------ Tekst
Andrzej Zawada w Lądku
W 1995 roku, w dniu rozpoczęcia pierwszego Przeglądu, dostałem o szóstej rano niespodziewany telefon. Dzwonił zakłopotany pracownik uzdrowiska informując, że czeka na mnie jakiś pan, pierwszy uczestnik imprezy.
— Jaki pan? — burknąłem w telefon, bo pora była stanowczo zbyt wczesna na rozpoczęcie festiwalu.
— Panie, jak się pan nazywa? — usłyszałem w słuchawce pytanie do przybysza — Mówi, że Zawada!
------------
------ Rekordy do przetworzenia
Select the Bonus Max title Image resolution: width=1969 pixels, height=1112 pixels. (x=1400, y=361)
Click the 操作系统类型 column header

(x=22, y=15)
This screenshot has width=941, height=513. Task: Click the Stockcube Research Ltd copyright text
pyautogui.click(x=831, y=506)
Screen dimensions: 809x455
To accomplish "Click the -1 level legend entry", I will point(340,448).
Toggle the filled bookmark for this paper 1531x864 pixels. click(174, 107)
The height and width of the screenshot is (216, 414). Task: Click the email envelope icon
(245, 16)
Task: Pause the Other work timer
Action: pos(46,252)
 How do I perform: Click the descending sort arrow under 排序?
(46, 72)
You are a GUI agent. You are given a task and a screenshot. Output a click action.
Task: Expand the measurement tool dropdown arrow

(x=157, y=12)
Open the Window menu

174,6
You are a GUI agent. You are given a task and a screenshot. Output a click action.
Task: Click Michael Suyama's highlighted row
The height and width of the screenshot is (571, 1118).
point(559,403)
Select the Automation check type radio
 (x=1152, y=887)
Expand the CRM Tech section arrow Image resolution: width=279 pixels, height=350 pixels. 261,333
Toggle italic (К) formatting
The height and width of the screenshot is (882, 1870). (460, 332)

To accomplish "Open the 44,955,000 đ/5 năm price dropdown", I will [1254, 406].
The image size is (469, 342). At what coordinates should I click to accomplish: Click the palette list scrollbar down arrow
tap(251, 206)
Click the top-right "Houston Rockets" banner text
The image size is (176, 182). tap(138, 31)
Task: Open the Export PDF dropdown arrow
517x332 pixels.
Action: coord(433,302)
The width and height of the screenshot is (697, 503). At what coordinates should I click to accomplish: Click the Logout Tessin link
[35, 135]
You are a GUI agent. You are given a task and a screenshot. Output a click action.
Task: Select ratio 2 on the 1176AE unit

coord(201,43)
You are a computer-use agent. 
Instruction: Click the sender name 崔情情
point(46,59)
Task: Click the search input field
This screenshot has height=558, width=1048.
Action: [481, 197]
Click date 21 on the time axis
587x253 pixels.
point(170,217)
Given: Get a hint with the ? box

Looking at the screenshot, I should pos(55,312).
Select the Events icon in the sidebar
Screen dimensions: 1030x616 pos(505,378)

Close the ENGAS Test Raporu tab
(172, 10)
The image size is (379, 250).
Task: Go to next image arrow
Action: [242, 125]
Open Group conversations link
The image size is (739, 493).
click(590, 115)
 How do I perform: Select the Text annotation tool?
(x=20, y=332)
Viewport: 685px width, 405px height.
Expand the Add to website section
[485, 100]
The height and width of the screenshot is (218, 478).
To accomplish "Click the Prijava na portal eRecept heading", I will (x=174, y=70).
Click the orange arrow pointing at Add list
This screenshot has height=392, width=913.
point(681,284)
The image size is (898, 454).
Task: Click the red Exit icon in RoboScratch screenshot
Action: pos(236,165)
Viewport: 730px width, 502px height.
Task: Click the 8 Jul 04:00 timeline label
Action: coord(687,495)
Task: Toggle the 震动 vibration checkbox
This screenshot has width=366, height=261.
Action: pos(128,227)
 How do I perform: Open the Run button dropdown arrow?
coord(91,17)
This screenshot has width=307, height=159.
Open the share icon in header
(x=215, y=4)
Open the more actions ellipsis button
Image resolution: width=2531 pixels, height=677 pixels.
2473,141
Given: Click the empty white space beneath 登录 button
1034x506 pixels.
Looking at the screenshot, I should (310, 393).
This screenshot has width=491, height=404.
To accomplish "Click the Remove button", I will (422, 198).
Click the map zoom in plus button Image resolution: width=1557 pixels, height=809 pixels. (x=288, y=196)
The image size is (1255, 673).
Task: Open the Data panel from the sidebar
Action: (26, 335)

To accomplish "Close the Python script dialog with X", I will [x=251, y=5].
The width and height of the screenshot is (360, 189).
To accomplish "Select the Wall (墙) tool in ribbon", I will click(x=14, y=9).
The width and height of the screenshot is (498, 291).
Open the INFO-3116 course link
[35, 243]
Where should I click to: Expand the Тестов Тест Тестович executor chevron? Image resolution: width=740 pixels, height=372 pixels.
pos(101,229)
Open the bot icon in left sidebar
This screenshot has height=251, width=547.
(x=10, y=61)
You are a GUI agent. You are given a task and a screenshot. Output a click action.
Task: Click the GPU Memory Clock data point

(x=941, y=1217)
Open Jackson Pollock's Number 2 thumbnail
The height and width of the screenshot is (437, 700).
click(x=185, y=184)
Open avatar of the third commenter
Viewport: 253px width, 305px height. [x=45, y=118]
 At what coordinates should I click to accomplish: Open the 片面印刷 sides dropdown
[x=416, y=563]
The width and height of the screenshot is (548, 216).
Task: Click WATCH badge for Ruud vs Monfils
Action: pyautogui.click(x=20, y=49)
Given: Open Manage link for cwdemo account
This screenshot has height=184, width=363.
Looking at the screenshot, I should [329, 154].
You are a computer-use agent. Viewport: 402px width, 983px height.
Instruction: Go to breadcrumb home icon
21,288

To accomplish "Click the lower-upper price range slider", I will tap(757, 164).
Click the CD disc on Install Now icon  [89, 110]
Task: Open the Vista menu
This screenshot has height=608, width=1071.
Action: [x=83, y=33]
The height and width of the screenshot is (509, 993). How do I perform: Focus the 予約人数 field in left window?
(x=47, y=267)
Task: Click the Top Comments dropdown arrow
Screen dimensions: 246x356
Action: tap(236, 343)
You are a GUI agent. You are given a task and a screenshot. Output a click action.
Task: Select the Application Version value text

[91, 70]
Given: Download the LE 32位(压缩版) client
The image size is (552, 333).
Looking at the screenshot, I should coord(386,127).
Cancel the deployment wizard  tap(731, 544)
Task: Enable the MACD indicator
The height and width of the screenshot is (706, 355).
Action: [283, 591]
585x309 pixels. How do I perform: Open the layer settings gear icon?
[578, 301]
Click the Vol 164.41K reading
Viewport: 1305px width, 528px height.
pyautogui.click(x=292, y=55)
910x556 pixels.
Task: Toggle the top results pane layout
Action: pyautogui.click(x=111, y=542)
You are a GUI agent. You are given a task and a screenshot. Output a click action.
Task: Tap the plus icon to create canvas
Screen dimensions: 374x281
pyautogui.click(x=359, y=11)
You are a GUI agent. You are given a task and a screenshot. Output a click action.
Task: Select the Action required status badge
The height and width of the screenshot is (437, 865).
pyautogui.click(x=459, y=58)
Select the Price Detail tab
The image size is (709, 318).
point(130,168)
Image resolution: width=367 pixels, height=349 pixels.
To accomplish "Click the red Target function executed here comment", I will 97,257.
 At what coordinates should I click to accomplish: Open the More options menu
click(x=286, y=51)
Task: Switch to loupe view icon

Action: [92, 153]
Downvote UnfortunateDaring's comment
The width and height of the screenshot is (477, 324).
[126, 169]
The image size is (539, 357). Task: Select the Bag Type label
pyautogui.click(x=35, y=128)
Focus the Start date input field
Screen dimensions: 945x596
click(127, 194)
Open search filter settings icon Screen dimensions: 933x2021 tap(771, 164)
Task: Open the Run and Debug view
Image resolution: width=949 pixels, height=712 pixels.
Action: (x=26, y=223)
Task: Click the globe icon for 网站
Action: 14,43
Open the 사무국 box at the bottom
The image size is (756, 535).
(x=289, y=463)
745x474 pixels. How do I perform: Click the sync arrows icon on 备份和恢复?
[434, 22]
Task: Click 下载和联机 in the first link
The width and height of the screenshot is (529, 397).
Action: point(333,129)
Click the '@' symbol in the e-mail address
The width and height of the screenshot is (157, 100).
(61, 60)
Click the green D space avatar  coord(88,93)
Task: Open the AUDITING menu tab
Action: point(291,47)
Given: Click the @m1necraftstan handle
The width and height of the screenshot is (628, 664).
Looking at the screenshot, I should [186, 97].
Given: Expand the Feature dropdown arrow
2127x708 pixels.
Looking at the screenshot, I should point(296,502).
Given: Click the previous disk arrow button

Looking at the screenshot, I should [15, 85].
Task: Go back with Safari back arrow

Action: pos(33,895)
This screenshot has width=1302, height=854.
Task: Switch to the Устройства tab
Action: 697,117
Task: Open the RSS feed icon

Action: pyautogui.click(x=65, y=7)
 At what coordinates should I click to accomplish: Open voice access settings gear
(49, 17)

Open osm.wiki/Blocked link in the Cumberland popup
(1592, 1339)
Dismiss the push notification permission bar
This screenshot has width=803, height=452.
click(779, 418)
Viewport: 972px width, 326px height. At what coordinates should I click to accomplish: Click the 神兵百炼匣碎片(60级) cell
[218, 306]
------------
* Krótkie zadanie 1
Wyjaśnij w jednym do trzech zdań, dlaczego w tekście o Andrzeju Zawadzie w Lądku odpowiedź na poranny telefon padła burknięciem.
* Krótkie zadanie 2
Wybierz z rekordów każdy wiersz, w którym występuje ciąg znaków „computer”, z uwzględnieniem wielkości liter.
Tekst i rekordy to dwa niezależne od siebie materiały.

* Wynik końcowy 1
Pora była stanowczo zbyt wczesna na rozpoczęcie festiwalu. Telefon z uzdrowiska zadzwonił o szóstej rano w dniu rozpoczęcia pierwszego Przeglądu w 1995 roku.

* Wynik końcowy 2
You are a computer-use agent. 
You are a computer-use agent. Viewport: 402px width, 983px height.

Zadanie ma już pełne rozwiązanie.